Exercise input below:

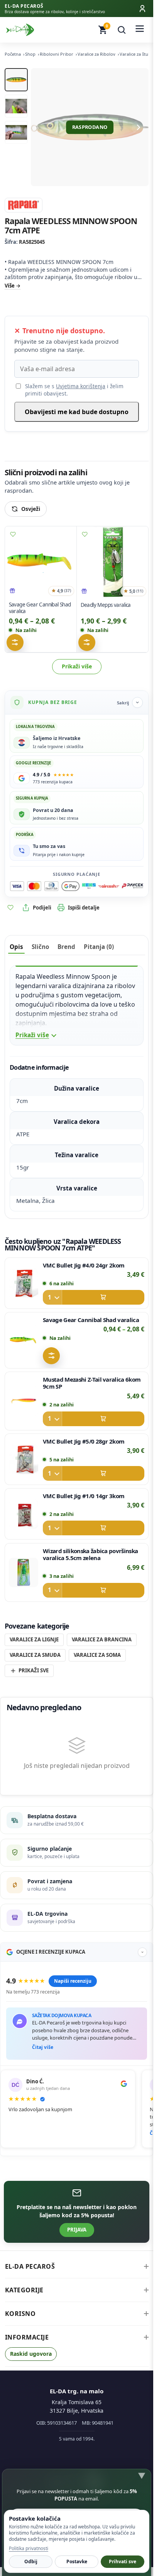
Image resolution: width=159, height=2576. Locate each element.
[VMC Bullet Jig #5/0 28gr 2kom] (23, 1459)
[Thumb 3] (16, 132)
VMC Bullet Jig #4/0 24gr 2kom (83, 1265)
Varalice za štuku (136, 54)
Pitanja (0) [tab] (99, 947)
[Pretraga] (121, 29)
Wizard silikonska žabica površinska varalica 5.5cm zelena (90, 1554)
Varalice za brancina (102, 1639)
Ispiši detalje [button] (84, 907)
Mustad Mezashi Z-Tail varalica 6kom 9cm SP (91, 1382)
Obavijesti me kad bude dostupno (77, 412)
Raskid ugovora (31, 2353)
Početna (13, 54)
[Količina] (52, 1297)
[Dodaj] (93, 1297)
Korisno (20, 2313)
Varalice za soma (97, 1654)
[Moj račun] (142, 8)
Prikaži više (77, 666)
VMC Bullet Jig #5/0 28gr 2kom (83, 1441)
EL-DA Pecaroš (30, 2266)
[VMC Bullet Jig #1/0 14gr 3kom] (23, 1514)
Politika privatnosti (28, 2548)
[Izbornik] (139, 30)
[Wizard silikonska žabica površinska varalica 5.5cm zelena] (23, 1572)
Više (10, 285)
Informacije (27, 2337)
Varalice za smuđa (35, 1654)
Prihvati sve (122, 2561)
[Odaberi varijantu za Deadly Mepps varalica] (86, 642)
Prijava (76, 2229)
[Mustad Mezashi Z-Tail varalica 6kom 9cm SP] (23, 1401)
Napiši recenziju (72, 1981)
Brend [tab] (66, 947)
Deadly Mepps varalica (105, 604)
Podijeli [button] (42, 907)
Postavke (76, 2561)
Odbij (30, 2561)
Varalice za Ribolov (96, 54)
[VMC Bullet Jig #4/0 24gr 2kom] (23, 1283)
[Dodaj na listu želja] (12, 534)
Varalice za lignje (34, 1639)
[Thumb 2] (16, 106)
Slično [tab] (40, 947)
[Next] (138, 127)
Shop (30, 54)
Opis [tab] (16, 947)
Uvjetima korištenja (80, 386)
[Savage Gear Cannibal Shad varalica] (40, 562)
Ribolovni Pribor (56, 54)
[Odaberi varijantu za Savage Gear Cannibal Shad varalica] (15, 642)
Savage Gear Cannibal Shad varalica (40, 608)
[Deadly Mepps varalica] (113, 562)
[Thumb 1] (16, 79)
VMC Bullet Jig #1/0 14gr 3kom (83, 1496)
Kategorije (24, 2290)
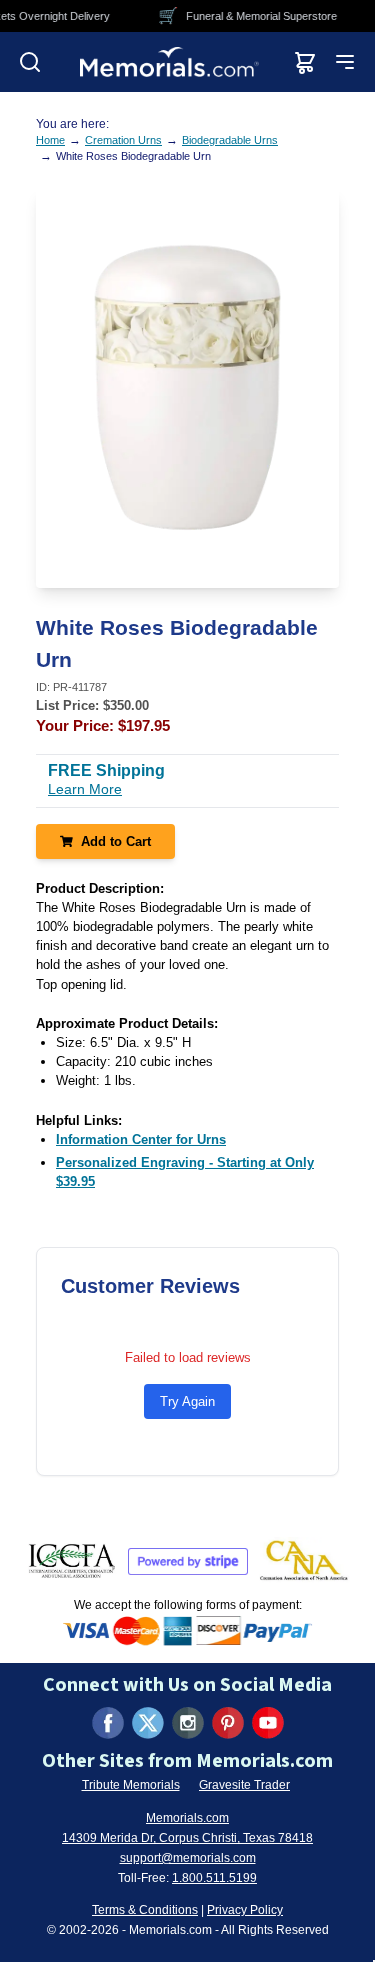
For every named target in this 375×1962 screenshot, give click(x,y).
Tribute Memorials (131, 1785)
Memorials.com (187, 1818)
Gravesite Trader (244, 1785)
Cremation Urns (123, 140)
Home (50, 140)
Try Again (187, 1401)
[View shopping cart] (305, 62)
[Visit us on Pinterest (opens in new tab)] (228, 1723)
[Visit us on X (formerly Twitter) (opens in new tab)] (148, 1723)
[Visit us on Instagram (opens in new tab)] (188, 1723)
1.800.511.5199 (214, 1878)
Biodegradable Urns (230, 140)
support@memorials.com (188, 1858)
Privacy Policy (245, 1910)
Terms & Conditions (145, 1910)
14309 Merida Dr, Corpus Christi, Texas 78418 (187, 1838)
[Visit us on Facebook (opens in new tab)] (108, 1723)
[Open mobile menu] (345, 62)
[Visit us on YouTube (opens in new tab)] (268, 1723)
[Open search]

End of Exercise input.

*Problem statement:* Scan the listing for the string "Mustad" and copy every line that carries it.

*Task solution:*
Mustad Mezashi Z-Tail varalica 6kom 9cm SP (91, 1382)
[Mustad Mezashi Z-Tail varalica 6kom 9cm SP] (23, 1401)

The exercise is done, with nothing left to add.